What do those numbers mean, x2 and x4? How can I be sure about them? Here’s an analogy: imagine you are a very smart person raised outside of civilization. And one day you discover a computer with all kinds of modern programs. You become “at least 2 times smarter”. And later you discover the Internet with all the knowledge of humanity. You become “at least 2 times smarter” again. It’s not that your IQ doubles, it’s that you discover a whole new world of knowledge which is inevitably going to change your general reasoning. You go from walking speed to riding a bicycle to riding a car. From 17th century to 21th century.
Beyond Motivated Cognition
Remember I said that informal analysis of information inevitably requires to introduce some additional parameter to “truth”? To go further than MC we need to realize: any such additional parameter is still truth itself.
We need to stop thinking about “theories” about the world and start thinking about “statements” about the world.
Each statement is metaphysical, it exists beyond reality and any specific epistemology.
Each statement defines its own epistemology, its own notion of “truth” and exists in its own universe.
Any random statement is a logical fact. You decide if this fact is true or false based on context. Alternatively: you choose the universe where this fact is true or false.
Any two statements are equivalent in a certain epistemology/universe. (Any property of a statement is potentially equivalent to “truth”.) Note that all previous points follow from this one, because properties of statements are statements too.
This is the most natural/rich view on truth, because it’s more general than all other theories. Which are… parts of the truth, ironically. The Multiverse of Truth.
One unusual consequence of this view: “epistemologies” can be viewed as properties of statements. And “Motivated Cognition” can be interpreted as a property of your statements, not a choice you make. And it’s a pretty simple/natural property, so it pops up everywhere. That’s why your opinion can be described by MC even if you really used “logical reasoning” in order to come up with it. That’s why even physical theories can be approximated by MC in worlds where MC doesn’t work. That’s why logic can be emulated by MC.
So, Motivated Cognition is just a tiny part of completely unexplored properties of truth, reasoning methods and ways to enumerate truths. Once you realized it you can crunch ideas x4 more effectively (compared to normal reasoning). Can we go for x8? I think we absolutely can, if we discover enough new properties of truth. But we all need to start working together.

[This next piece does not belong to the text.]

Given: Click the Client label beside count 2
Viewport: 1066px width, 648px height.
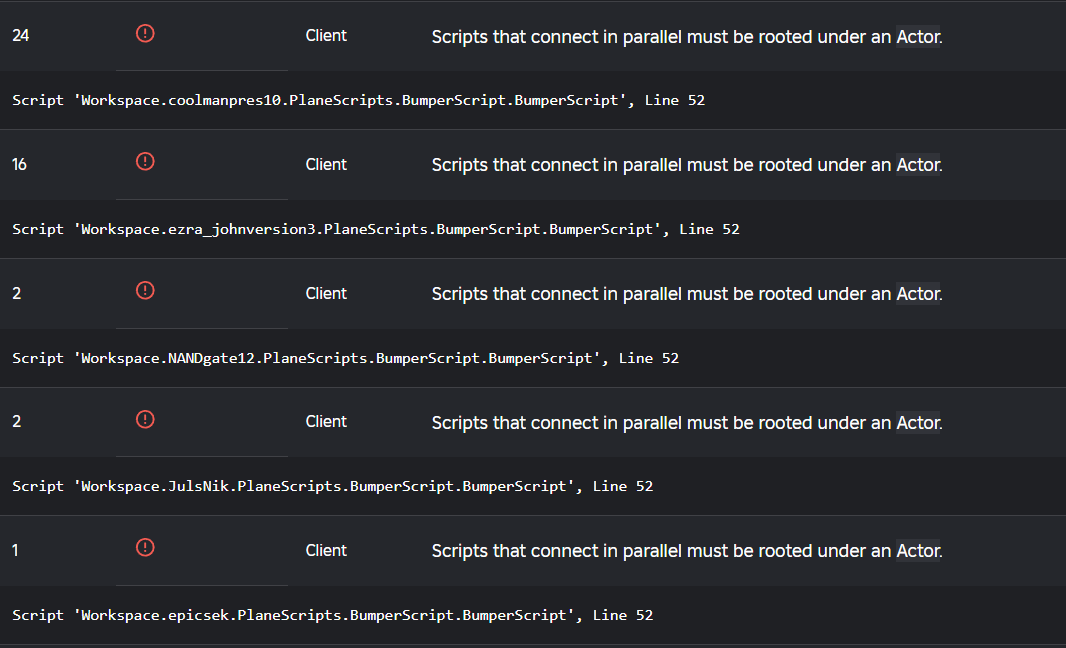Looking at the screenshot, I should pos(326,293).
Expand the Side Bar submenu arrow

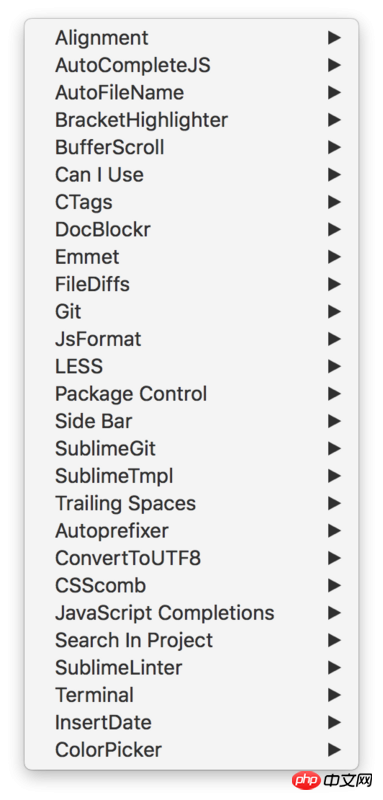coord(334,421)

To quickly show you the difference between MC and the generalized method, take a look at this statement: “human ethics are made up, but there are still goals and good/bad distinction if you pursue joy and self-mastery”. Based on Friedrich Nietzsche’s philosophy.
With normal reasoning I would react like this:
With MC I would react like this:
I guess it’s optimistic for radical individualists. But it’s pessimistic in the sense that it destroys a lot of interesting concepts.
If I’m not a radical individualist, those ideas are not very useful to me.
With the generalized method I would react like this:
“There are some truths which follow from the individual’s happiness and self-improvement themselves. This is a logical fact in some epistemology.”
This idea is definitely useful for me even if I’m not a radical individualist and even if I don’t buy this idea too much. Actually, to deny this idea would be very pessimistic.
Now I see the connection between Buddhism and Nietzsche’s philosophy, even though one is about loss of ego and the other defends egoism. Because Buddhism focuses on the individual themselves.
The generalized method allows to shred ideas intro smaller pieces and extract more true bits much faster. (My post about the generalized method.)
Without MC I wouldn’t be literate. Without predisposition to MC there wouldn’t be any thoughts in my head in the first place.
I can’t explain in mathematical terms why MC ends up being useful in this world, but I swear on my life that it is useful. I tried to show it from the first principles as much as I could, even though my first principles are not formal. I believe MC is one of the greatest ideas you can ever learn.